§ PAGE EXTRACT:
# New under gunnel rod holders



## oysterbreath

using nidacore is going to be a lot more work than just re-fabing new ones from starboard. PLUS, if you act fast Jamestown distributors has a sell on starboard AND if you order from a mobile device, shipping is free on most items.

Whatever you do, take plenty of pictures.


----------



## Guest

> using nidacore is going to be a lot more work than just re-fabing new ones from starboard. PLUS, if you act fast Jamestown distributors has a sell on starboard AND if you order from a mobile device, shipping is free on most items.
> 
> Whatever you do, take plenty of pictures.



The problem is that using starboard I can only secure them with screws into the gunnels and not on the side of the hull. Also I will be replacing the carpet with seadek and the inner part where the rod is cradled so they don't slip. None of this will stick to starboard and the rods will slide a lot as they do now.

§ RECORD EXCERPTS:
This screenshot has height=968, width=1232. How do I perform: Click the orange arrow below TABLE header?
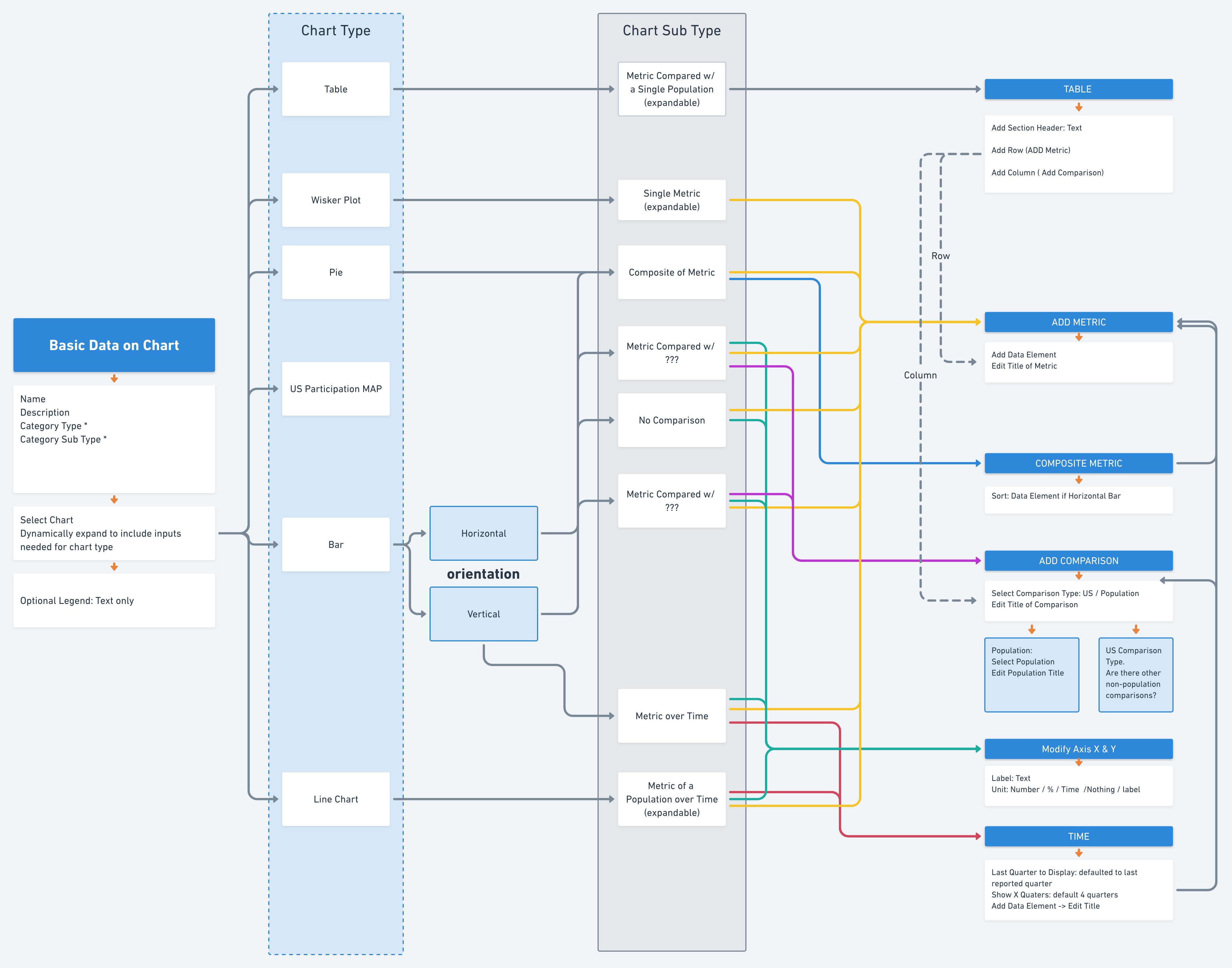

==

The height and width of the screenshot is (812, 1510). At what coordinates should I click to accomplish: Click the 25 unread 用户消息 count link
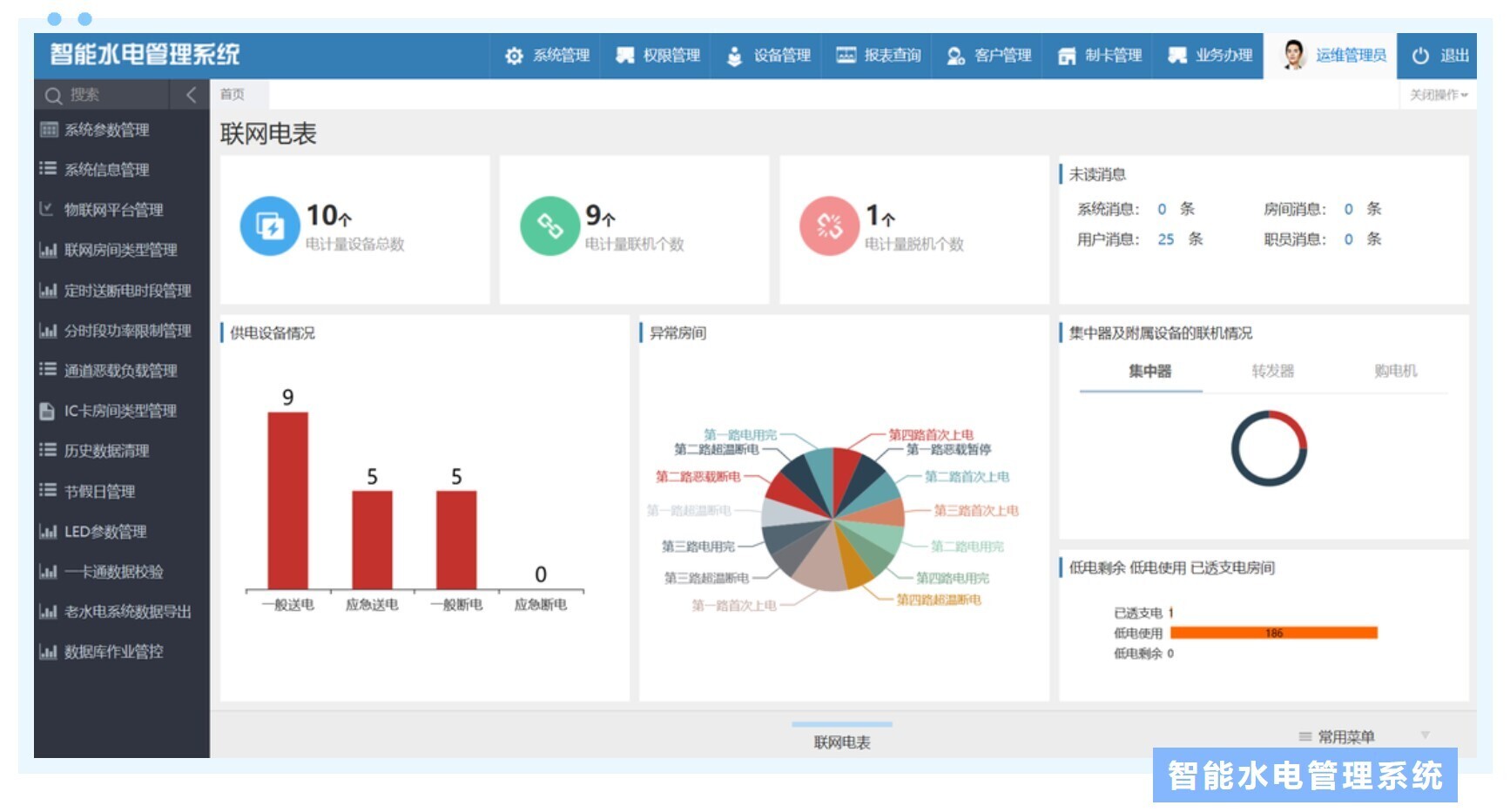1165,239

§ STATED PROBLEM: Write the next part of the forum thread on under-gunnel rod holders, starting after the final sentence of its last post.

§ WRITTEN ANSWER:
----------



## cutrunner

Teak and thickened epoxy adhesive


----------



## DuckNut

The easy way is to use starboard. 

If you use West System G-Flex 655 and use it the way the directions for HDPE and you will have to rip the gunnel out if you want them removed. Over 2,000 psi tensile adhesion. You will not knock them off by accident.


----------



## oysterbreath

I see, you want to just glass the holders in and be done with it. Issue I have with Nidacore in that situation is that you have a lot of "Endgrain" exposed that will need to be filled and it's a lot of work to do that. OK, I KNOW it's not called end grain but you get the point! Anyway, if you are going to completely glass and paint over them, just use some freaking douglas fir or laminate a couple layers of Fir ply together to get your desired thickness. That-is, if you plan to glass it all in anyway. If you are insisting on using no wood, try that Corecell. OR...ask Mel for some left over "transom material"...He'll know what you are talking about. I just think NidaCore is gonna look sloppy.


----------



## el9surf

I will post some pictures of the ones mel made on mine. He used the transom material and glassed it in place.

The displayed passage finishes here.